**Item coordinate data**
● ● ● ●
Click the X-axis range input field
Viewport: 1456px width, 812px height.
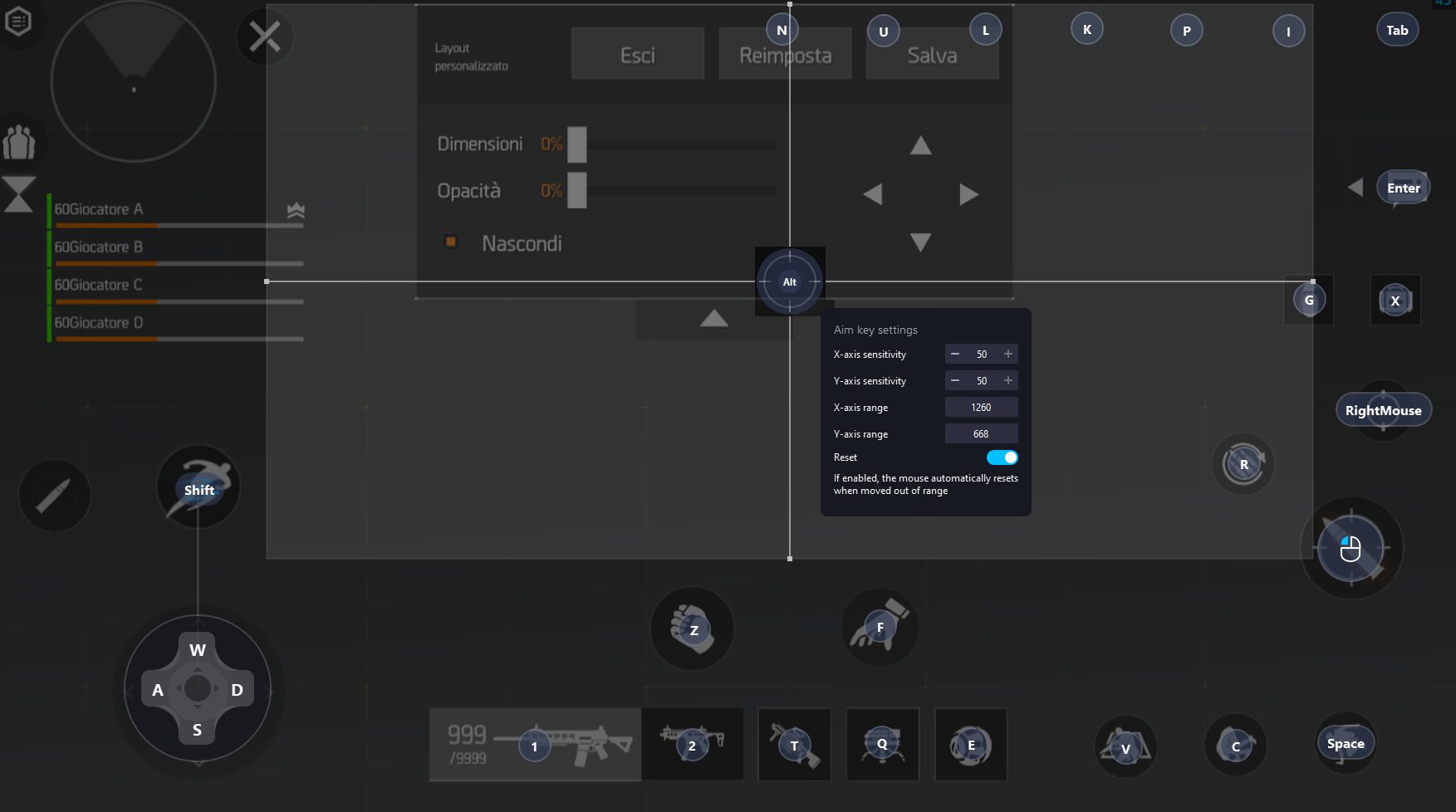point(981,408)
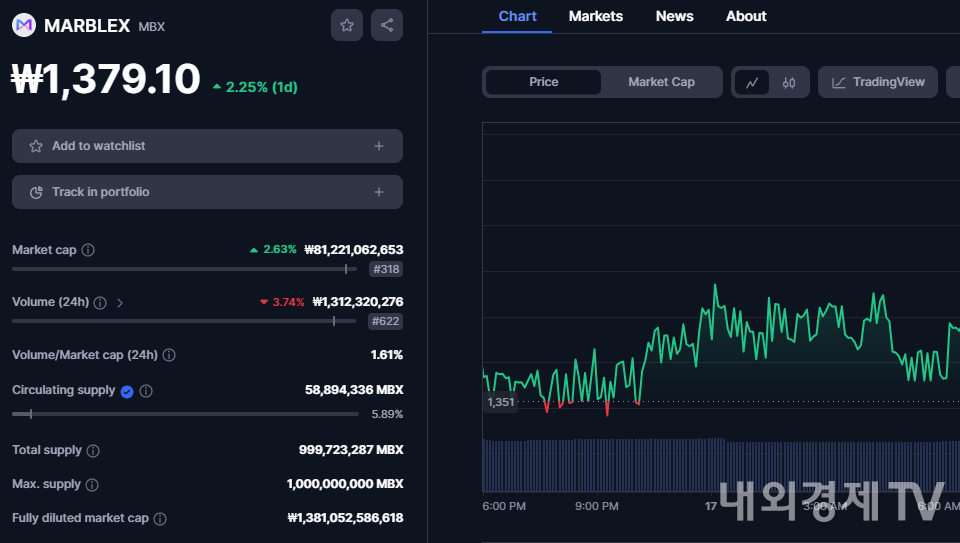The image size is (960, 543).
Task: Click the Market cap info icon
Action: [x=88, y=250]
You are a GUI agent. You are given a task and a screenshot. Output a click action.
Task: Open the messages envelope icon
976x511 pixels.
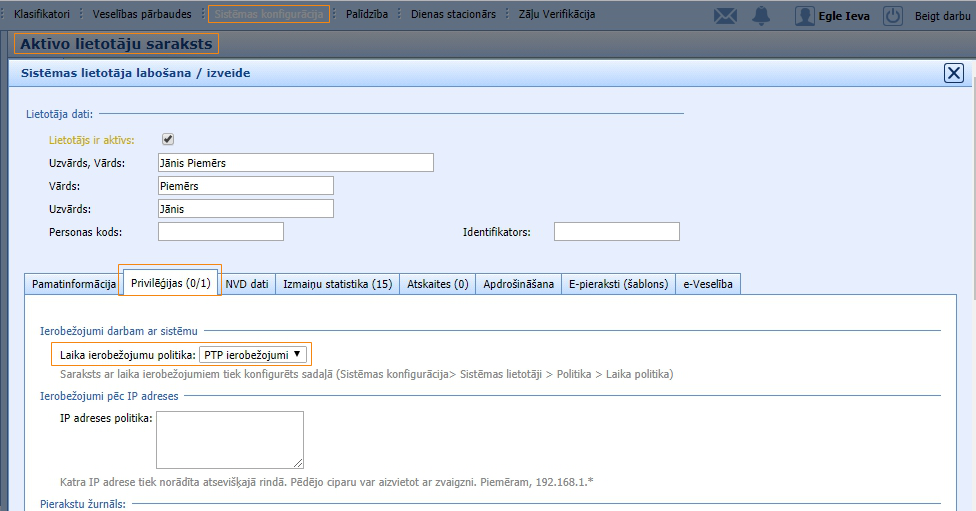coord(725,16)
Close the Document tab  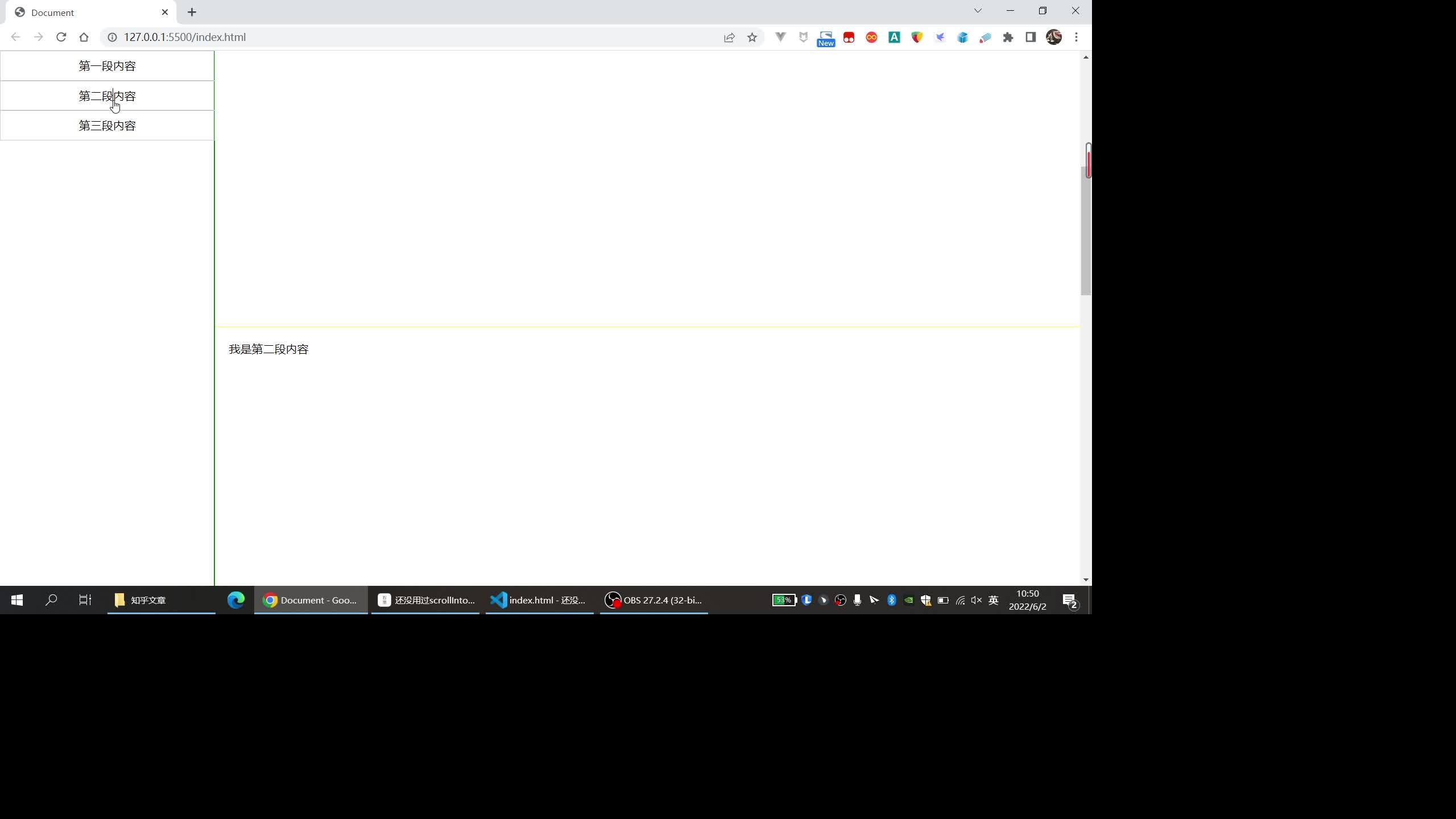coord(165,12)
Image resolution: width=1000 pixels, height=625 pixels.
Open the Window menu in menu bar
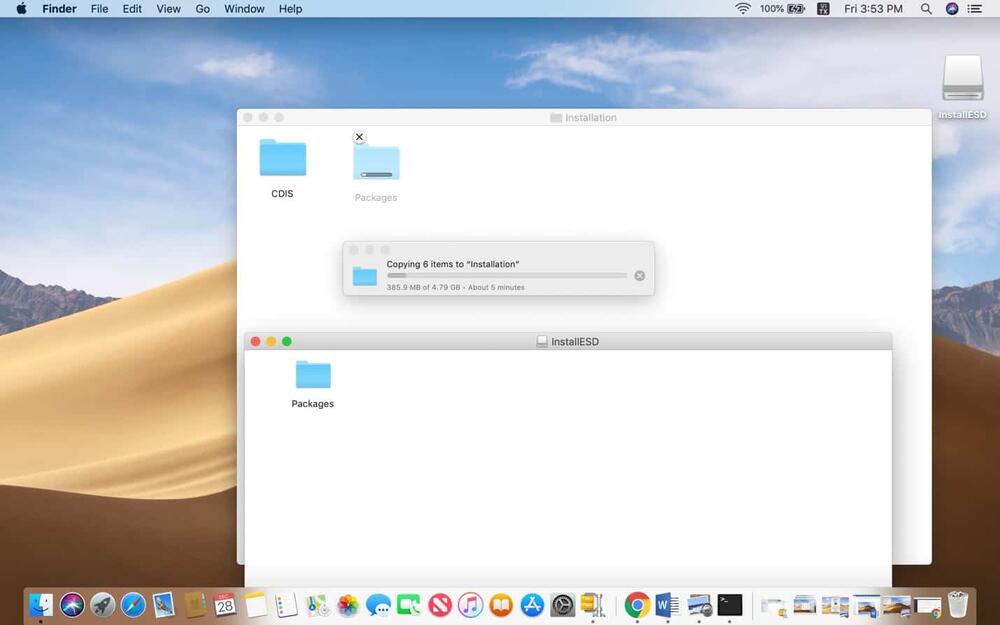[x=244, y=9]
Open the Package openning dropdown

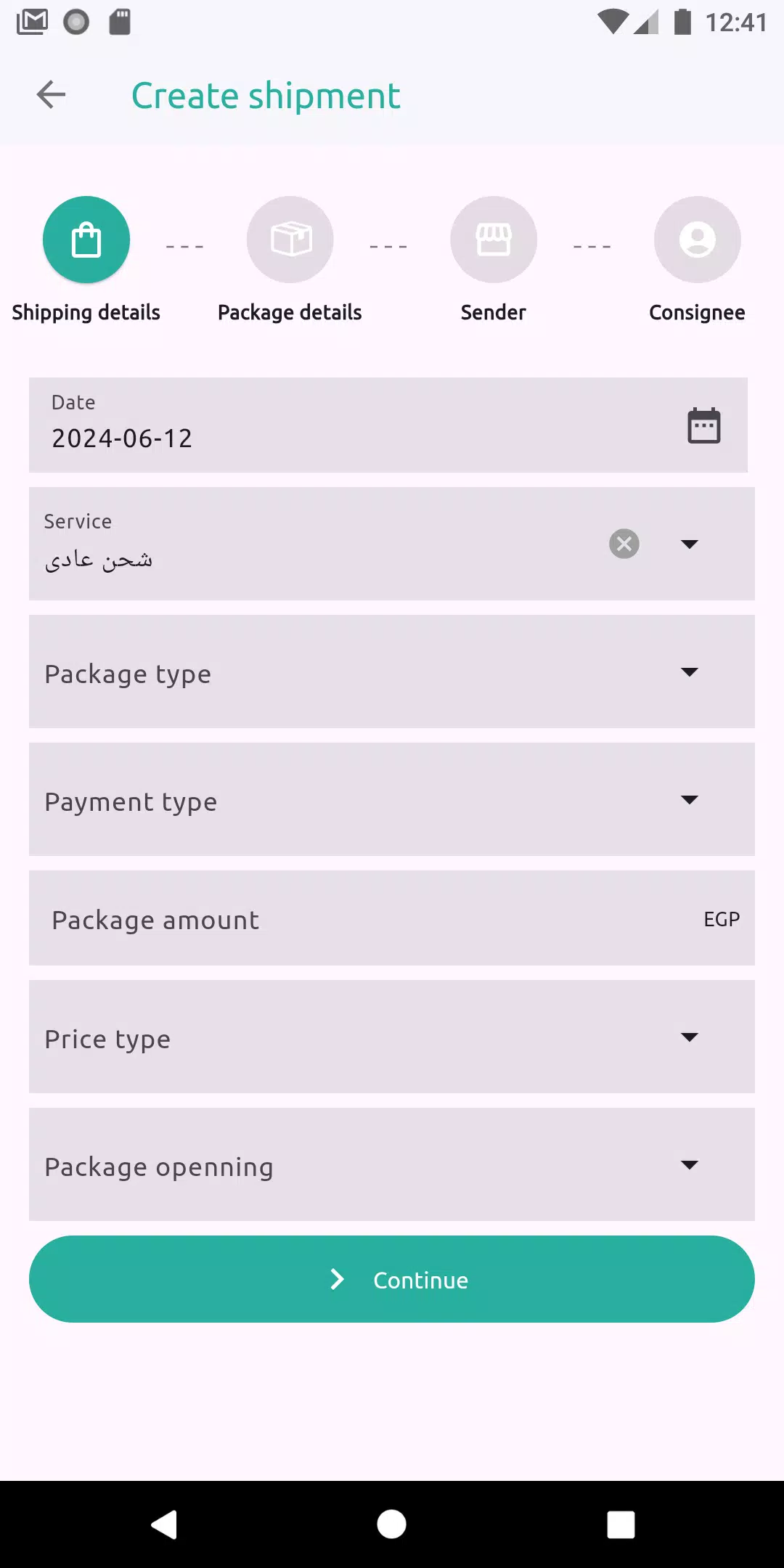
● ● ● ●
**Task objective**
Rescale every line of the listing from the line containing "Image resolution: width=1000" through the end of the listing, inclusive, and reproduce those lines, requests included, with each coordinate in the answers multiplied by 2.15 and rounded to the nearest whole number, halves rounded up. Leave the pictures out of the result.

**Reply**
Image resolution: width=1000 pixels, height=625 pixels.
Open the Window menu in menu bar
[x=525, y=19]
Open the Package openning dropdown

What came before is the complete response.